### Text block
•••••

## Saturday, March 3, 2012

### Prediction of cyclin-dependent kinase 2 inhibitor potency using the fragment molecular orbital method

M. P. Mazanetz, O. Ichihara, R. J. Law, M. Whittaker Journal of Cheminformatics 2011, 3:2 (Open Access)

The paper describes a surprisingly accurate method for predicting ligand-protein binding energies based, in part, on MP2/6-31G(d) ligand-protein interactions computed using the Fragment Molecular Orbital (FMO) method.  The correlation between predicted and observed binding free energies are $r^2=0.939$ and $r^2=0.842$ for the training and testing set, respectively.  The method is sufficiently efficient to be used within an industrial setting.  The method performs better than more conventional scoring function implemented in the MOE program.

•••••

Stored data entries
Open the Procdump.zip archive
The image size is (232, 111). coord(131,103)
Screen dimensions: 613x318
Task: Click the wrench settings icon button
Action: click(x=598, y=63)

•••••

### Exercise brief
In the post about predicting kinase inhibitor potency, translate the sentence "The method is sufficiently efficient to be used within an industrial setting." into Spanish. The stored data entries play no role in this work.

### Written answer
El método es lo suficientemente eficiente como para utilizarse en un entorno industrial.